At the beginning of the 2006 football season Trautwig became a radio host as well, hosting the radio version of NBC's Football Night in America for Westwood One, which co-produces the show (called NBC NFL Sunday) with the network. However, Trautwig left the show in the middle of the season. After a 2019 broadcast in which viewers noted that Trautwig appeared unwell, he took a leave of absence and did not appear on television after that year; his MSG contract expired in 2021 and was not renewed. In 2024, Trautwig said he was working on a book about his career.

He also hosted NBC's coverage of the Ford Ironman World Championship, Foster Grant Ironman World Championship 70.3 and ING New York City Marathon.

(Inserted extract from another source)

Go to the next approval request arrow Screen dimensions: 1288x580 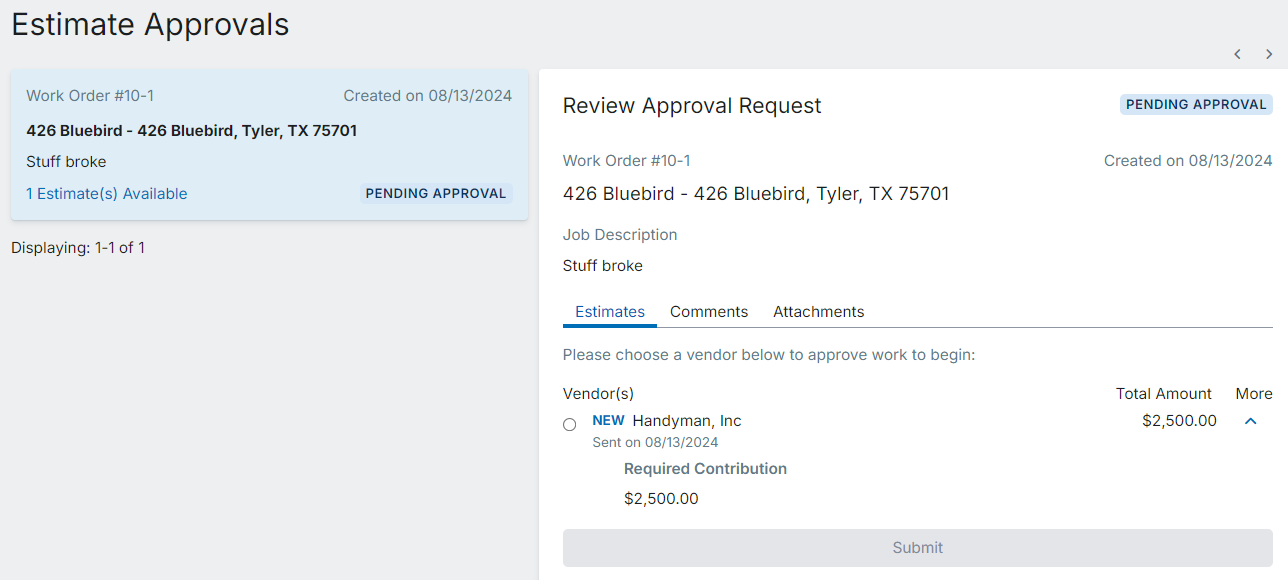pos(1269,54)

=== Auto racing, cycling and tennis commentary ===
Trautwig was a television pit reporter alongside Jim McKay for ABC Sports' coverage of the 1986-1987 Indianapolis 500, and provided play-by-play commentary for the 1987 CART Indy car broadcasts of the Grand Prix of Cleveland and the Michigan 500, shortly before Paul Page joined the ABC Sports team.

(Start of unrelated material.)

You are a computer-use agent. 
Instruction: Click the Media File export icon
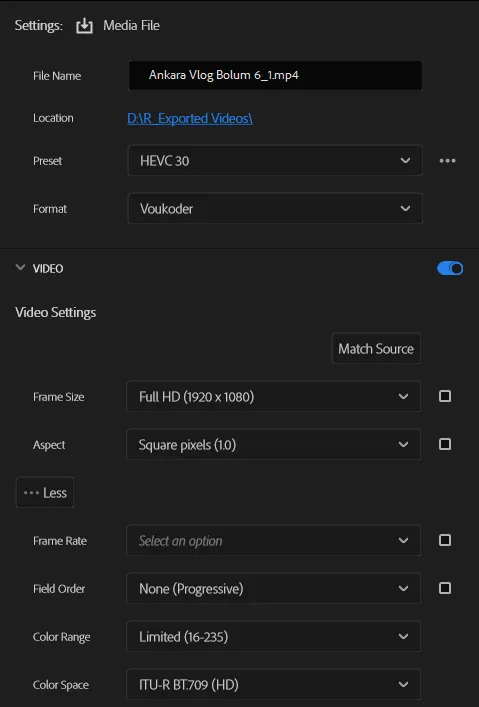tap(84, 26)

He co-anchored coverage of the Tour de France (from 2004 to 2007 on Versus (formerly OLN) and in the 1980s for ABC), the Olympics, and NBC's coverage of the Arena Football League. Despite his years of experience as a broadcaster, he was sometimes criticized by cycling fans, for his occasionally uninformed commentary, and his tendency to compare the Tour to various mainstream sports he covered.

From 2005 to 2008, he also co-anchored USA Network's coverage of the US Open tennis tournament. Trautwig also had a cameo in the movie Cool Runnings as an announcer for the bobsled competition. He co-anchored the US Open's live feed during the tournament.

=== Gymnastics commentary ===
In 2000, Trautwig replaced John Tesh as play-by-play announcer of American national and international gymnastics competitions for NBC, including the 2000, 2004, 2008, 2012, and 2016 Olympic games. Trautwig's color commentators included former Olympic gold medalist Tim Daggett, former Canadian champion gymnast Elfi Schlegel, three-time Olympian John Roethlisberger and 2008 Olympic champion Nastia Liukin.

Trautwig stated that, at the urging of NBC producers, his gymnastics commentary focused on the personal stories of the gymnasts. During the 2008 Beijing Olympics, he described a gymnast's pre-Olympics injury as "like having a tear in your wedding dress right before you walk down the aisle."

His most notable controversy involved repeatedly referring to the fact that Simone Biles's adoptive parents are her biological grandparents during the 2016 Rio Olympics, refusing to refer to them as her parents. He publicly doubled down on these sentiments on Twitter despite widespread backlash, tweeting, "they may be mom and dad, but they are not her parents." His commentary has resulted in some in the gymnastics community criticizing Trautwig long before the Biles controversy at the 2016 Rio Olympics. Shortly after the conclusion of the 2016 Rio Olympics, Trautwig was permanently removed from gymnastics commentary duty.

==Personal life and death==
Trautwig and his wife, Cathleen, had a son. After the end of his broadcasting career, he taught for a time at Adelphi. He was a resident of Glen Cove, New York.

Trautwig died at home from cancer on February 23, 2025, at the age of 68.